NEW DELHI : Mauritius-based offshore funds facing ambiguity over capital gains tax have received a shot in the arm at last following a verdict of the Mumbai bench of the Income Tax Appellate Tribunal (ITAT). In a case about the foreign direct investment of Indium IV Holdings (Mauritius), the tribunal has allowed the fund to carry forward long term capital loss (LTCL) while simultaneously allowing the fund to claim treaty benefit for short term capital gains (STCG).

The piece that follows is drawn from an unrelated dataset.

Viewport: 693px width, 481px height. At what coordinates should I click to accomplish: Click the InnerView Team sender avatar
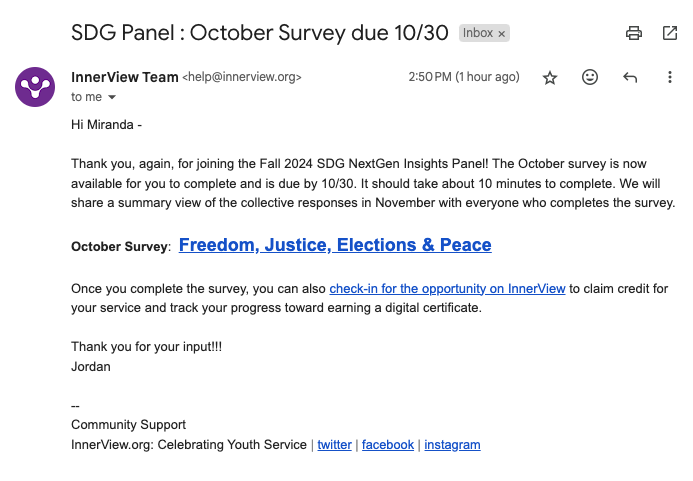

The verdict is expected to set a precedent and help many other Mauritius-based funds who are facing similar issues, say tax experts. Foreign investors, just like domestic investors are allowed to offset certain types of capital gains with capital losses to reduce the tax burden.
However, foreign investors can also opt for what are called treaty benefits. India has double tax avoidance agreements (DTAAs) with several countries, including Mauritius, and these treaties allow foreign investors to choose to get taxed either in India or in their home country.

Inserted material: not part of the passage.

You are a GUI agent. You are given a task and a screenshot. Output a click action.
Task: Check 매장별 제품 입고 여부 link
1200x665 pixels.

“This ruling holds great importance in clarifying the application of both the Treaty and the Income Tax Act. Taxpayers deserve the flexibility to optimize their tax," said Suresh Swamy, partner, Price Waterhouse & Co LLP.

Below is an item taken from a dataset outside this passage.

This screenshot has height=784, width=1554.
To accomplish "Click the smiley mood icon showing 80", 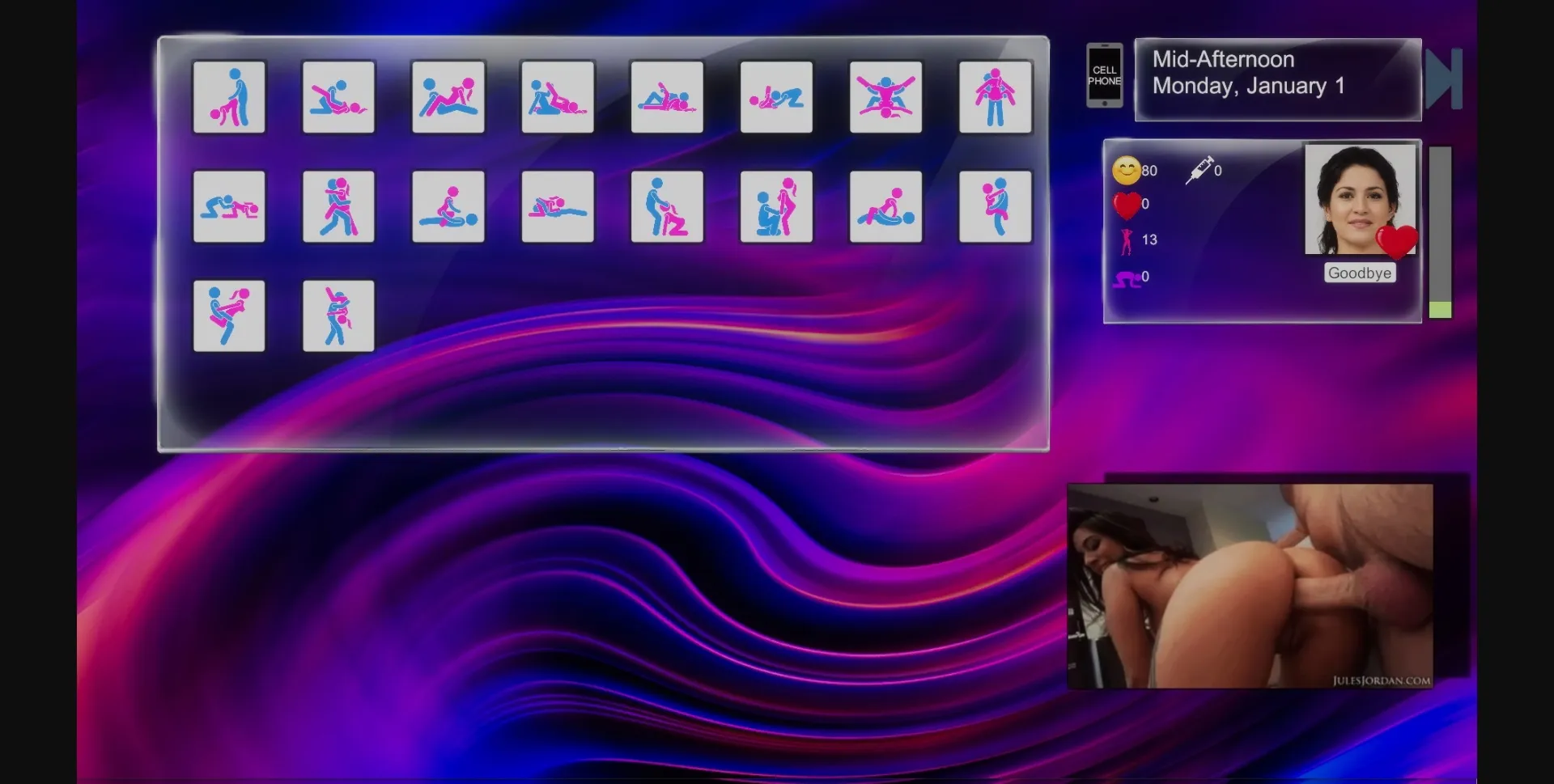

“Allowing the carry forward of long-term capital losses under the Income Tax Act while benefiting from the India-Mauritius DTAA for short-term capital gains exemption dispels ambiguity surrounding the choice of tax provisions. This decision marks a significant stride toward achieving clarity in the continually evolving tax landscape." In this case, in FY18 Indium made an STCG of ₹219 crore by selling shares of some companies while it also accrued LTCL of ₹14 crore in a different transaction.